-- 任务要求 --
将下方条目中从含有“Task: Click the 한국타이어앤테크놀로지 stock name”的那一行到含有“pyautogui.click(x=694, y=54)”的那一行（首尾两行都算在内）整理成 JSON 字符串列表，每行对应一个字符串，空行不计。

-- 待处理材料 --
******************************

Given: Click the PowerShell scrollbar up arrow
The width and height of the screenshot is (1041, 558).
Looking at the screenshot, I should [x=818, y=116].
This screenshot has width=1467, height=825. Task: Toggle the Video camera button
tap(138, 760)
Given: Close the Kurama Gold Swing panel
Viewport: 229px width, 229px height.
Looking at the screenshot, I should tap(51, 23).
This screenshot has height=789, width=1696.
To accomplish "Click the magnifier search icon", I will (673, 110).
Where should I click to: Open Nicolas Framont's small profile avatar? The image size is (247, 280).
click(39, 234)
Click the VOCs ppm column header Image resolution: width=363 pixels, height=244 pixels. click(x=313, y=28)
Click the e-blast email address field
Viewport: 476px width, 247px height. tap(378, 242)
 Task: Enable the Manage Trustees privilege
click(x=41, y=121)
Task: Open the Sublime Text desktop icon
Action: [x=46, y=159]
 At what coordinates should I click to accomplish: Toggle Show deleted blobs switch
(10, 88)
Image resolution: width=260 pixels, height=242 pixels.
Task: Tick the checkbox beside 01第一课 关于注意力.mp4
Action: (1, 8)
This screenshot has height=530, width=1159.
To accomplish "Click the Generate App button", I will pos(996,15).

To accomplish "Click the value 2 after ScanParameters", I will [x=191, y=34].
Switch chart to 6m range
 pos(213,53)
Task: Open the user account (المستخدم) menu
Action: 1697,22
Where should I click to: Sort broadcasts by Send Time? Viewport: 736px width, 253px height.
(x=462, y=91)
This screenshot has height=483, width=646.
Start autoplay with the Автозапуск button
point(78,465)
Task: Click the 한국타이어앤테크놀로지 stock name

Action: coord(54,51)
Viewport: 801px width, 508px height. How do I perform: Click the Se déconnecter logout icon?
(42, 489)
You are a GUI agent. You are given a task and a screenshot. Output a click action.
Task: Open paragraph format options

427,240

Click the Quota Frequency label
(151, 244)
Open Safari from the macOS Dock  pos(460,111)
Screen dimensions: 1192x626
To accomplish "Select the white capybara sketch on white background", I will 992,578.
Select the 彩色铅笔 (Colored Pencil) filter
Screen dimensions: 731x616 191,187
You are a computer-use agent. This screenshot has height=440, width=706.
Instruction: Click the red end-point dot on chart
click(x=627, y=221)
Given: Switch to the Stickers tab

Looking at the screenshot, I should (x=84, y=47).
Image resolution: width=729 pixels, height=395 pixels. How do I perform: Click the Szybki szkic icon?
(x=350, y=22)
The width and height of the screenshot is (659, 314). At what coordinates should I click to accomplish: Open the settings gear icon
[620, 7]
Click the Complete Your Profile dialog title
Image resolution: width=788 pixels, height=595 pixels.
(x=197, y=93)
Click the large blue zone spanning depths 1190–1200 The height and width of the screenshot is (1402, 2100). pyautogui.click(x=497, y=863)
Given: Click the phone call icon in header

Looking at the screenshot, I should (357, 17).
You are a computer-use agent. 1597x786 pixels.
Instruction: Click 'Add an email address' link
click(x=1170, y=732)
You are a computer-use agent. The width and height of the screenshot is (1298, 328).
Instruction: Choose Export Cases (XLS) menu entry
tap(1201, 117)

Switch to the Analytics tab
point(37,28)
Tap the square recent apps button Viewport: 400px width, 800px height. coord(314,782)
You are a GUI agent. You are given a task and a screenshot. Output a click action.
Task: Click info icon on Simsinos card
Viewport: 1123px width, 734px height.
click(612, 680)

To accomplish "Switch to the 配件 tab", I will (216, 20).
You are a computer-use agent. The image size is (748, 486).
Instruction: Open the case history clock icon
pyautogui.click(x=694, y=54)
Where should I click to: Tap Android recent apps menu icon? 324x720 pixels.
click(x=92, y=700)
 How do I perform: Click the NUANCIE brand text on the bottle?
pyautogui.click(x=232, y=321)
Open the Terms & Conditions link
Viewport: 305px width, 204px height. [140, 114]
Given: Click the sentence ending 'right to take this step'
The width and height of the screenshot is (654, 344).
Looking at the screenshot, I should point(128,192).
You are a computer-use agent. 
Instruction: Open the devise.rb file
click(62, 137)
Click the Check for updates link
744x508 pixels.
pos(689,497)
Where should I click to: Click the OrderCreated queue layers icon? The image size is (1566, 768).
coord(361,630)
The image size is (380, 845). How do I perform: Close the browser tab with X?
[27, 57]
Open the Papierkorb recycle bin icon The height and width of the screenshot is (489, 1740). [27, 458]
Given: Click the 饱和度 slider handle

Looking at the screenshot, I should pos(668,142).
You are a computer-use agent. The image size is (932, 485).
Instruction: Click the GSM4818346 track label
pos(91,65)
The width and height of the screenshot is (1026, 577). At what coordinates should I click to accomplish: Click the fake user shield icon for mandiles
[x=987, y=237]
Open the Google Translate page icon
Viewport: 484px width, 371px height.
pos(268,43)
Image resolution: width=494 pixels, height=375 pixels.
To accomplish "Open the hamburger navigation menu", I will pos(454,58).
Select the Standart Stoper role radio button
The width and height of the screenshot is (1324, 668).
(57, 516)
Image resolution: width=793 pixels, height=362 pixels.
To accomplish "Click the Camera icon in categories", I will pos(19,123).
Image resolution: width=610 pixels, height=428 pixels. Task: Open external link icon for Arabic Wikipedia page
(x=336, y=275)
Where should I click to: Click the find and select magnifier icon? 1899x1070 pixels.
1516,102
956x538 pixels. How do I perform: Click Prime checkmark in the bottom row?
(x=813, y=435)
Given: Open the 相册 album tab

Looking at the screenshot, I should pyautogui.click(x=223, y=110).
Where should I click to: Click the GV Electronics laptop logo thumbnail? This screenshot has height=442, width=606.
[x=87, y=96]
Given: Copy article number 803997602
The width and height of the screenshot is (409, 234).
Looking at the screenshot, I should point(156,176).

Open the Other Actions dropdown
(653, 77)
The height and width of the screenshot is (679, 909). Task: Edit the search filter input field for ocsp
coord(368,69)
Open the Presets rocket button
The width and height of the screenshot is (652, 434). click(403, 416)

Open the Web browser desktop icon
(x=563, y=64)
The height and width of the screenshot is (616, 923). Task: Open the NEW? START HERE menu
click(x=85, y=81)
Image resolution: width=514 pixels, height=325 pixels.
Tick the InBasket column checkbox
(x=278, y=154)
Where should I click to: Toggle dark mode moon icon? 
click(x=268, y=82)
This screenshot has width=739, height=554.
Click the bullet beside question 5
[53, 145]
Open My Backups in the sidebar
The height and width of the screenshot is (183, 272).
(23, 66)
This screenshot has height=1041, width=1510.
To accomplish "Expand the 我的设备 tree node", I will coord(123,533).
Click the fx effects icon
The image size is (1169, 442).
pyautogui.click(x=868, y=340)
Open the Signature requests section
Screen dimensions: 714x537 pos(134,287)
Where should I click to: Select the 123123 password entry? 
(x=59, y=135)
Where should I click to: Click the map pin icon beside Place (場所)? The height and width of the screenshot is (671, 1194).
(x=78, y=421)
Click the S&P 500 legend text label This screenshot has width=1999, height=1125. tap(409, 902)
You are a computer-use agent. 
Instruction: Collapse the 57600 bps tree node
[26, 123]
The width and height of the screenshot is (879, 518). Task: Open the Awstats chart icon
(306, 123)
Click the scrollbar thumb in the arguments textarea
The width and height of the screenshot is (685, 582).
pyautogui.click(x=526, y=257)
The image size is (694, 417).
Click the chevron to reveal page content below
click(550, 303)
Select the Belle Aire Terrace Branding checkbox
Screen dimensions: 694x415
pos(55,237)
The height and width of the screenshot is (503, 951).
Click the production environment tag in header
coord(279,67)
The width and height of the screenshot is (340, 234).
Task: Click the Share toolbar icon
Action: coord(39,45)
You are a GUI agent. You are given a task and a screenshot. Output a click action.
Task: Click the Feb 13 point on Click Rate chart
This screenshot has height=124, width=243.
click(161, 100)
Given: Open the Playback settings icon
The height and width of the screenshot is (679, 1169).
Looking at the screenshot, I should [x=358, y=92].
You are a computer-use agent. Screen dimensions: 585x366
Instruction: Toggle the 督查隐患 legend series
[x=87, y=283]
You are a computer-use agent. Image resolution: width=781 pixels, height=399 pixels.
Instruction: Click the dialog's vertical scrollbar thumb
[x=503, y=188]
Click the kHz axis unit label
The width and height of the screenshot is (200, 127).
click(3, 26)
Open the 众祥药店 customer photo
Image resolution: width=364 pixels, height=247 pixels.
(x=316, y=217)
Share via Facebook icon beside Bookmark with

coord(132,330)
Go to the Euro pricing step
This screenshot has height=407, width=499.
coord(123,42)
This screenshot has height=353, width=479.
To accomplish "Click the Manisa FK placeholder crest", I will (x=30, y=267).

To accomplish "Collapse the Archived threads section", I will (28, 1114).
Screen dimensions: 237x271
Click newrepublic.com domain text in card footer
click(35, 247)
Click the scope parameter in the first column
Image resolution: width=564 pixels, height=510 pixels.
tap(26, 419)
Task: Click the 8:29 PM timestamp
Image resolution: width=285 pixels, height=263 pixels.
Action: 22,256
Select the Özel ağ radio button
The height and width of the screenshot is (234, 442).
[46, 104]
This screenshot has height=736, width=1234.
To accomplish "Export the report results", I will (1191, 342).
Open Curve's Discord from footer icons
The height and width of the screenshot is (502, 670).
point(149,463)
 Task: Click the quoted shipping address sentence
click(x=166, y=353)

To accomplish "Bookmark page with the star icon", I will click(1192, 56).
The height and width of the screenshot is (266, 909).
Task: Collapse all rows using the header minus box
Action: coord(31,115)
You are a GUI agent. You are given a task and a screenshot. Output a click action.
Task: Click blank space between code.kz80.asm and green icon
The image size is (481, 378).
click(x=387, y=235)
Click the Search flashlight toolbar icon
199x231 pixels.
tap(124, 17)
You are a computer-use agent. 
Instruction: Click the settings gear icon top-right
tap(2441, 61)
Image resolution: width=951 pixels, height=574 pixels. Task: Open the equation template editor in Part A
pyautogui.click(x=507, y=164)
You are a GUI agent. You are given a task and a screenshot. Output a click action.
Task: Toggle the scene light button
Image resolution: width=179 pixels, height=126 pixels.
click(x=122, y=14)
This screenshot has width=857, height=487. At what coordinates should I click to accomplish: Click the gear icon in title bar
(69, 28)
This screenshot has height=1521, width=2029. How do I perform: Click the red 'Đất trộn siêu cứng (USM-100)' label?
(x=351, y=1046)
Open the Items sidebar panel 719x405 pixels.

******************************

-- 任务解答 --
[
  "Task: Click the 한국타이어앤테크놀로지 stock name",
  "Action: coord(54,51)",
  "Viewport: 801px width, 508px height. How do I perform: Click the Se déconnecter logout icon?",
  "(42, 489)",
  "You are a GUI agent. You are given a task and a screenshot. Output a click action.",
  "Task: Open paragraph format options",
  "427,240",
  "Click the Quota Frequency label",
  "(151, 244)",
  "Open Safari from the macOS Dock  pos(460,111)",
  "Screen dimensions: 1192x626",
  "To accomplish \"Select the white capybara sketch on white background\", I will 992,578.",
  "Select the 彩色铅笔 (Colored Pencil) filter",
  "Screen dimensions: 731x616 191,187",
  "You are a computer-use agent. This screenshot has height=440, width=706.",
  "Instruction: Click the red end-point dot on chart",
  "click(x=627, y=221)",
  "Given: Switch to the Stickers tab",
  "Looking at the screenshot, I should (x=84, y=47).",
  "Image resolution: width=729 pixels, height=395 pixels. How do I perform: Click the Szybki szkic icon?",
  "(x=350, y=22)",
  "The width and height of the screenshot is (659, 314). At what coordinates should I click to accomplish: Open the settings gear icon",
  "[620, 7]",
  "Click the Complete Your Profile dialog title",
  "Image resolution: width=788 pixels, height=595 pixels.",
  "(x=197, y=93)",
  "Click the large blue zone spanning depths 1190–1200 The height and width of the screenshot is (1402, 2100). pyautogui.click(x=497, y=863)",
  "Given: Click the phone call icon in header",
  "Looking at the screenshot, I should (357, 17).",
  "You are a computer-use agent. 1597x786 pixels.",
  "Instruction: Click 'Add an email address' link",
  "click(x=1170, y=732)",
  "You are a computer-use agent. The width and height of the screenshot is (1298, 328).",
  "Instruction: Choose Export Cases (XLS) menu entry",
  "tap(1201, 117)",
  "Switch to the Analytics tab",
  "point(37,28)",
  "Tap the square recent apps button Viewport: 400px width, 800px height. coord(314,782)",
  "You are a GUI agent. You are given a task and a screenshot. Output a click action.",
  "Task: Click info icon on Simsinos card",
  "Viewport: 1123px width, 734px height.",
  "click(612, 680)",
  "To accomplish \"Switch to the 配件 tab\", I will (216, 20).",
  "You are a computer-use agent. The image size is (748, 486).",
  "Instruction: Open the case history clock icon",
  "pyautogui.click(x=694, y=54)"
]